1lb breakfast sausage (no sugar added)
1 sweet potato
4oz button mushrooms (I used half a container of sliced button mushrooms)
½ yellow onion, peeled
2 tablespoons maple syrup
5-6 slices of bacon
1 garlic clove, minced
salt and pepper, to tast
1. Preheat oven to 375 degrees.
2. Place your bacon slices in a pan over medium heat. Cook on both sides until crispy, place on a paper towel to soak up the excess fat and cool, then dice up into small pieces that would fit well in meatballs. Duh.
3. Place your sweet potato in a food processor with the shredding attachment. Shred your sweet potato, remove contents, then shred it once more.
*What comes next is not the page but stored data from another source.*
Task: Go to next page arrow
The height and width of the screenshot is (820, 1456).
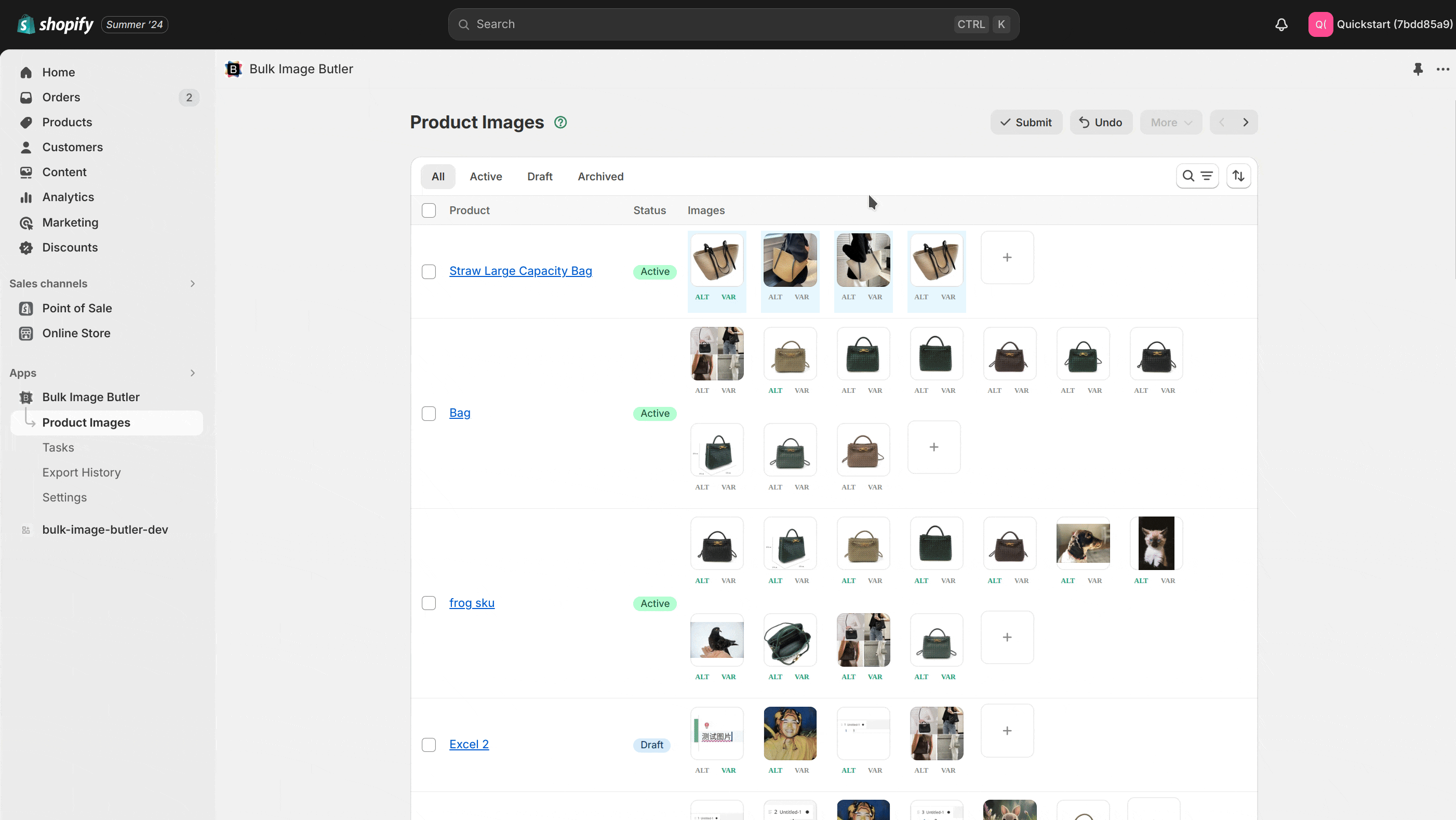Action: (1245, 122)
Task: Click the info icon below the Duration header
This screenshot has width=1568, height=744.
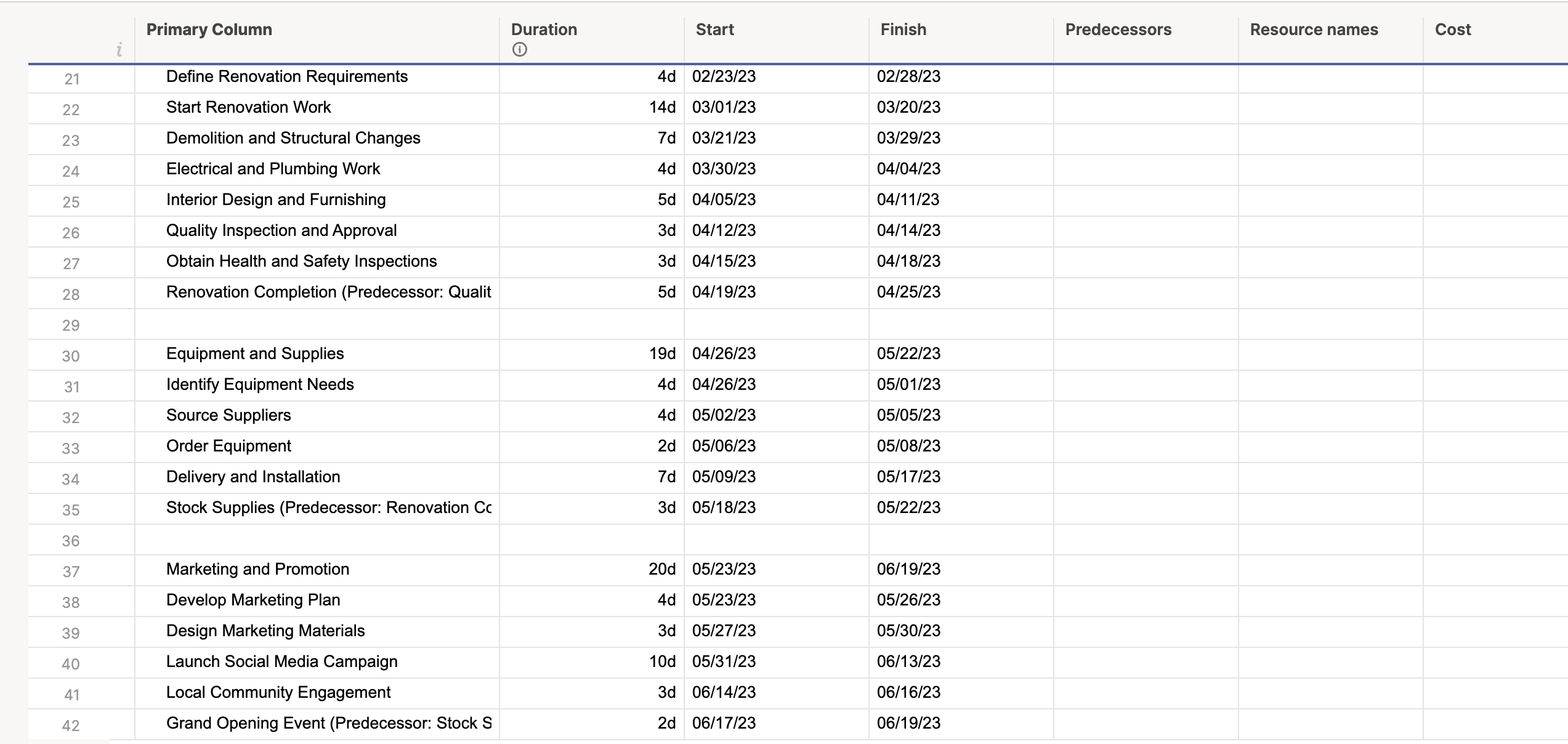Action: click(x=519, y=49)
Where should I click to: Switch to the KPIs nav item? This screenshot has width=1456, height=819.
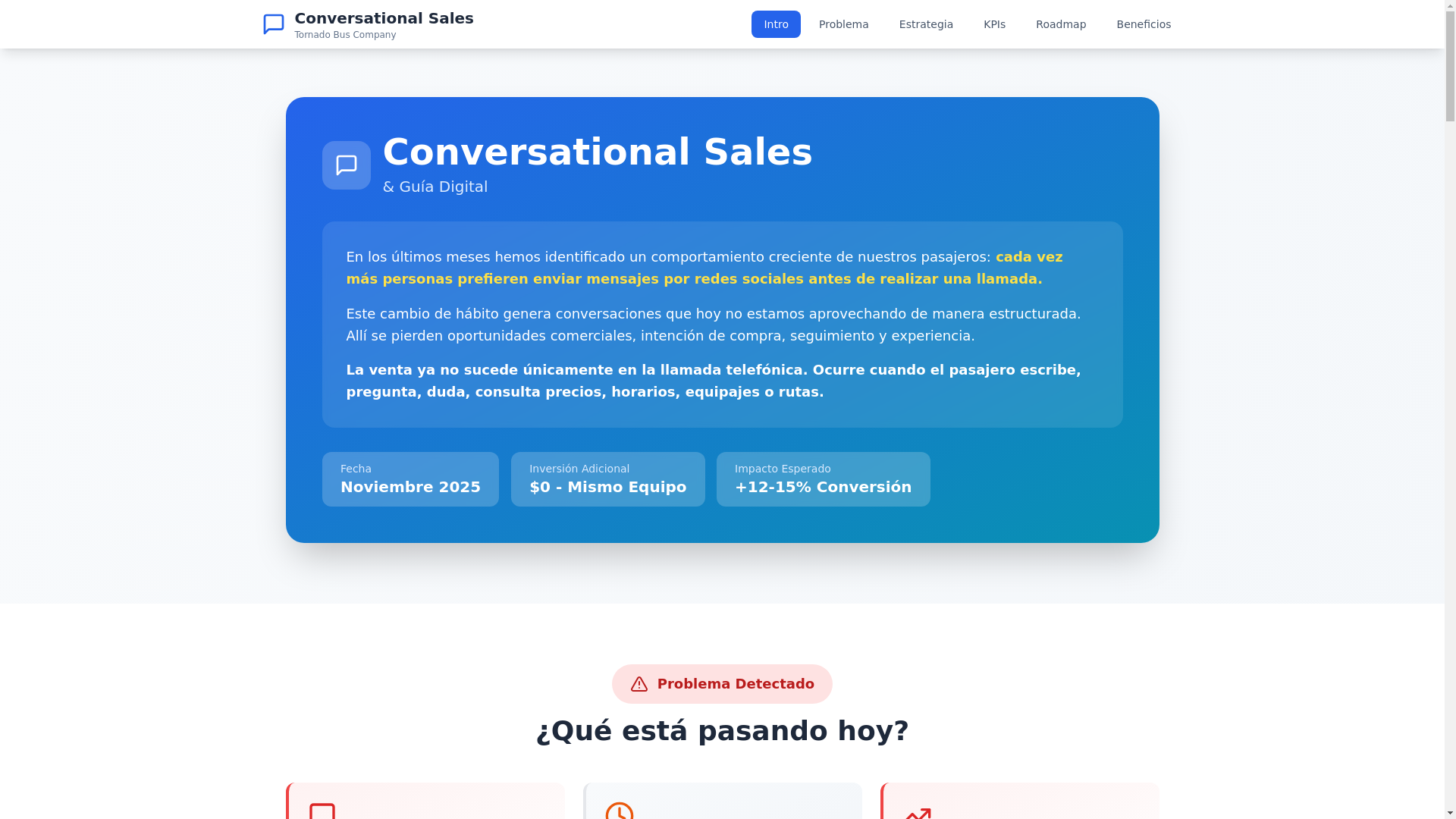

You want it pretty fine.
4. Then shred your onion and mushrooms in the same container with the sweet potato that was shredded twice.
5. Add your sweet potato, mushrooms, and yellow onion to a bowl along with your breakfast sausage, maple syrup, garlic clove, diced bacon, and salt and pepper and mix well. Your hands are your best tools.
6. Place parchment paper on a baking sheet then start making your meatballs.
7. What is helpful is using an ice cream scoop so they are all the same size. Roll the scooped out balls in your hands and place on a baking sheet. Repeat until all your ingredients are gone.
8. Bake for 30-35 minutes until meatballs are golden brown and completely cooked through. Be sure to check one before you turn the oven off!